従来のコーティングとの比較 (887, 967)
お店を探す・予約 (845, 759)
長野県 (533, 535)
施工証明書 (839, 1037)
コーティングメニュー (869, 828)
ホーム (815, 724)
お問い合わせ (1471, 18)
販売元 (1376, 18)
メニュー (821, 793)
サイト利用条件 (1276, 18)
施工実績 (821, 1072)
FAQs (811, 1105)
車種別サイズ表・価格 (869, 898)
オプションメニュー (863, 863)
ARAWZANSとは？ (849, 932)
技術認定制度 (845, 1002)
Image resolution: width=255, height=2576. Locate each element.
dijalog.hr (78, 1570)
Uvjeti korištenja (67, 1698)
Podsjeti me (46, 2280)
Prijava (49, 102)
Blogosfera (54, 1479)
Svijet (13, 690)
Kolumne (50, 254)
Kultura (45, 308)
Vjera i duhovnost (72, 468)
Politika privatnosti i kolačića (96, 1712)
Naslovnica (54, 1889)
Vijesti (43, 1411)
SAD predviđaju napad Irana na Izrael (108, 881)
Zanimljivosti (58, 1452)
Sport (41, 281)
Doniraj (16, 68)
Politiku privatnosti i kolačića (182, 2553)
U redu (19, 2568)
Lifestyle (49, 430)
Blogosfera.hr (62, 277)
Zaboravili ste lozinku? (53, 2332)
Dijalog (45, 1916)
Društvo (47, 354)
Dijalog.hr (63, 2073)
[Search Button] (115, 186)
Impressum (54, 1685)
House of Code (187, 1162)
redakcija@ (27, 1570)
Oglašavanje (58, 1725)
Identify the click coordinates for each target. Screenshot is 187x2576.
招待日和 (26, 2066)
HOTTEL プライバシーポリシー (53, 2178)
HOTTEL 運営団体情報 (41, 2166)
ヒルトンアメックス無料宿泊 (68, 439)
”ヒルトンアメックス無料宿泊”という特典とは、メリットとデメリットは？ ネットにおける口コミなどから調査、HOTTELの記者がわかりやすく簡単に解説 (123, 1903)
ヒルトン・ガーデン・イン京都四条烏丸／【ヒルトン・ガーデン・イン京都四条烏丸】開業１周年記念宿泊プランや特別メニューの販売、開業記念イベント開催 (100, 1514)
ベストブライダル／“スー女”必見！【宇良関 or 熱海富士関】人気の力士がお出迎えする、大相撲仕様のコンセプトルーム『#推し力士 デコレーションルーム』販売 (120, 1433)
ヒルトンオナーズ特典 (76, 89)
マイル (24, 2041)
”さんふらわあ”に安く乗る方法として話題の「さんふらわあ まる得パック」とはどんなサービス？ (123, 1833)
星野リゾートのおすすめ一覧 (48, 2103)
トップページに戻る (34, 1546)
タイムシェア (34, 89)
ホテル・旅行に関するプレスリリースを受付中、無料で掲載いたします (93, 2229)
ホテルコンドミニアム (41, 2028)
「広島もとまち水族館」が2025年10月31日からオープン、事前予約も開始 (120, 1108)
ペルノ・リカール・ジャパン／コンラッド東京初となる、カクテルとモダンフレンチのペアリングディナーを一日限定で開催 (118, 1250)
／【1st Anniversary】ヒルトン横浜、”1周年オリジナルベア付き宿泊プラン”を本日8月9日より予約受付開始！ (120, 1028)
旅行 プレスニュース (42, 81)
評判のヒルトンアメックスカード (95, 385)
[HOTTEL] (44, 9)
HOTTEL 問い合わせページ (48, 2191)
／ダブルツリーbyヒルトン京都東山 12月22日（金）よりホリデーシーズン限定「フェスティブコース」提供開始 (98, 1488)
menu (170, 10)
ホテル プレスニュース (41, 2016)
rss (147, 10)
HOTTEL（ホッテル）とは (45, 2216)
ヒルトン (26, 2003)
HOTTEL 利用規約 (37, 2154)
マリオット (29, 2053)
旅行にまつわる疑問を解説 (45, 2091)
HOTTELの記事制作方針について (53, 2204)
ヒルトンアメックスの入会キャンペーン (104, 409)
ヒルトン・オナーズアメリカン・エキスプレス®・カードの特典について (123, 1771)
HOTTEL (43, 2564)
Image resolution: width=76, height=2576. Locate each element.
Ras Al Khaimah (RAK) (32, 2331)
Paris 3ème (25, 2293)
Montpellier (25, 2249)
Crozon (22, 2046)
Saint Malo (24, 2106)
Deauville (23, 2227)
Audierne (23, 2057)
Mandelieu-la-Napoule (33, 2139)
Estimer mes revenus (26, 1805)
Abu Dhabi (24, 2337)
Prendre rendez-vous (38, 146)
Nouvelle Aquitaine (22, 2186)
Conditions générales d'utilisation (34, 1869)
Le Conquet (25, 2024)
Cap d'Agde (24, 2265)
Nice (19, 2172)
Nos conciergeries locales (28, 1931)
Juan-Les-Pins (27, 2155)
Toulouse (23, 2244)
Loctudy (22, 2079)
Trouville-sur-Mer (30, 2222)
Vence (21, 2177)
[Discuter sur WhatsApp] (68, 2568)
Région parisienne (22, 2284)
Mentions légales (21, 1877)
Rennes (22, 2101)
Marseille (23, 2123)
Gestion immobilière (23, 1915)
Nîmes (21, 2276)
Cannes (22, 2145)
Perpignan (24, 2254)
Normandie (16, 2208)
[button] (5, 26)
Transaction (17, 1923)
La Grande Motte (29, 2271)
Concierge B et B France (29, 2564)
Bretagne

> _TASK INSTRUCTIONS_: Among the lines above, repeat exactly those from the line with "お問い合わせ (1471, 18)" to the line with "Image resolution: width=255, height=2576.", counting both ends.

> _YOUR SOLUTION_:
お問い合わせ (1471, 18)
販売元 (1376, 18)
メニュー (821, 793)
サイト利用条件 (1276, 18)
施工実績 (821, 1072)
FAQs (811, 1105)
車種別サイズ表・価格 (869, 898)
オプションメニュー (863, 863)
ARAWZANSとは？ (849, 932)
技術認定制度 (845, 1002)
Image resolution: width=255, height=2576. Locate each element.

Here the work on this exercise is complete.